Tour du monde de Lavina : 11- Pondichéry et Madras
Pondichéry et Madras – De l’imaginaire à la réalité - mars 2019
Pondichéry m'a toujours fait rêver, tout comme Zanzibar, Valparaiso, Vladivostok, Tahiti...
De plus, j’ai souvenance des annales du bac qui reprenaient les sujets proposés ici, elles avaient un parfum d'ailleurs à l’heure des révisions.

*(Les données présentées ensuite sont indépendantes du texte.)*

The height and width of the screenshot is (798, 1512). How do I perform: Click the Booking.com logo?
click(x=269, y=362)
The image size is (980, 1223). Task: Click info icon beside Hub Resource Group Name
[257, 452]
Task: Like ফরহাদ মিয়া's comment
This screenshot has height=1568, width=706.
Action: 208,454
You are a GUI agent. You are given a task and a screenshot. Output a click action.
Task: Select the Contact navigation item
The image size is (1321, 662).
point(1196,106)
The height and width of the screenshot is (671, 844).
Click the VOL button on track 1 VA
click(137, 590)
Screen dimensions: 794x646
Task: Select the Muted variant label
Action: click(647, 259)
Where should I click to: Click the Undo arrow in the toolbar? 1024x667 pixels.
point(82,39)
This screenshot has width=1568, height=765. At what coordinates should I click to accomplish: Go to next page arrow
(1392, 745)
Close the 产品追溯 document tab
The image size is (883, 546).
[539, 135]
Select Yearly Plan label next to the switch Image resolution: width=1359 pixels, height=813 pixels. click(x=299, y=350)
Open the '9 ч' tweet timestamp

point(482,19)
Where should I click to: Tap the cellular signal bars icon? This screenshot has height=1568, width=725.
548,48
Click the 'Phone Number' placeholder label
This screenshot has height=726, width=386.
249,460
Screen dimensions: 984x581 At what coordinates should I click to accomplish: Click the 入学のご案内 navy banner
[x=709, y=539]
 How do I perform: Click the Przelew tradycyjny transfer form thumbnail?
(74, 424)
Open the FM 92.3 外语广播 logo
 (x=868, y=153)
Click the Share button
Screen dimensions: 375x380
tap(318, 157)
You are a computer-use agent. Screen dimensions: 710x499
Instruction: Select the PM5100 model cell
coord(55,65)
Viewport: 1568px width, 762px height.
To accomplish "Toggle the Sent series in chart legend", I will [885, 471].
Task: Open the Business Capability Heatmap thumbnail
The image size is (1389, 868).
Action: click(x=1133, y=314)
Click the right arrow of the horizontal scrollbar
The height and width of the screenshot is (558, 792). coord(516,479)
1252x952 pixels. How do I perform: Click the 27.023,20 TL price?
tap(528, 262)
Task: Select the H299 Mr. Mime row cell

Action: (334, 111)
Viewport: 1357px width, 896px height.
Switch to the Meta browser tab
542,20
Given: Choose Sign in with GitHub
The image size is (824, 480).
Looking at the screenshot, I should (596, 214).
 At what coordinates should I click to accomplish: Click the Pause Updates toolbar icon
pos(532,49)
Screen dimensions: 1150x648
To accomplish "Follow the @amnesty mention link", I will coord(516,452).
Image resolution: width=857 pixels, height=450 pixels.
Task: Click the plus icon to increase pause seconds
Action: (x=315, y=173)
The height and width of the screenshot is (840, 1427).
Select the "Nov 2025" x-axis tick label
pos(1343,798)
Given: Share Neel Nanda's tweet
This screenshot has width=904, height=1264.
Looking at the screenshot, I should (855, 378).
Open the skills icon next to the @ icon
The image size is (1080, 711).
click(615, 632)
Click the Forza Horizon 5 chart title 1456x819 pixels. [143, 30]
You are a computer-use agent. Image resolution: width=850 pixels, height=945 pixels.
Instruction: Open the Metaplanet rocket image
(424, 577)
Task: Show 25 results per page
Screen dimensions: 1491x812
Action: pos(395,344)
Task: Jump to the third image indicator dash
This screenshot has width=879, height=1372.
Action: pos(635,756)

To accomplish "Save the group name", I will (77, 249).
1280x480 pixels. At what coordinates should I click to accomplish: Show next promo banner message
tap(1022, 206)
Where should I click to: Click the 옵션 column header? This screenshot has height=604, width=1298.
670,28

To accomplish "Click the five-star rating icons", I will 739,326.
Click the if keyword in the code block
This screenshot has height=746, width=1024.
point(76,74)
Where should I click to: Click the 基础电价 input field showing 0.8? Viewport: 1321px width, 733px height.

Passer de l’imaginaire à la réalité, m’y voici !
Une fois libéré des embouteillages, à la sortie de la station de bus, le gymkhana engagé par notre chauffeur est digne des meilleures poursuites policières filmées : ce type a une conduite suicidaire et je passe un sale moment, les fesses serrées. Krisna Prasad, jeune étudiant, est assis à mes côtés : il parle un anglais extrêmement difficile à déchiffrer, mais cette difficulté soulage l’anxiété qui m’a gagnée. Et… après quelques 500 coups de klaxon sur 175 kilomètres… nous arrivons, entiers, à destination.
Pondichéry (devenue Puducherry) m'accueille avec des nuées de corneilles noires, oiseau désagréable s’il en est, au croassement lugubre : cela gâche le séjour dans une ville si agréable. Les quartiers sympas se situent surtout dans la zone coloniale, dite blanche, en bordure du golfe du Bengale. La nostalgie me gagne avec ses rues bordées d'arbres, aux noms français, ses villas et ses boutiques haut de gamme. Je m’installe dans un petit hôtel où Christopher m'accueille avec un français impeccable ; bâtiment modeste et vieillissant, auquel la propriétaire, par sa décoration, a redonné beaucoup de charme.
Le parc Barathi ombragé est au bout de la rue Suffren, la rue de mon hôtel. Il est envahi en cet après-midi par des passants aux multiples croyances : tamouls, chrétiens, musulmans, hindouistes... Une nana s'entraîne au hula hoop. Les autres se prélassent sur l'herbe ou sur les bancs.
En soirée, sur la promenade Goubert qui longe le bord de mer, des centaines de marcheurs, dans un sens et dans l'autre, profitent des derniers instants de fraîcheur pour faire un peu d'exercice. La brume est dense à l'horizon, demain on n’aura pas une aurore resplendissante.
Un gars tient à faire un selfie avec moi devant le beau monument à Gandhi. Non loin, un mur commémore en photos Georges Clémenceau à l'occasion du centenaire de l'armistice de la Première guerre mondiale. Si loin de chez nous, ça fait chaud au cœur. Un peu en retrait un mémorial est consacré aux pondichériens morts pour la France.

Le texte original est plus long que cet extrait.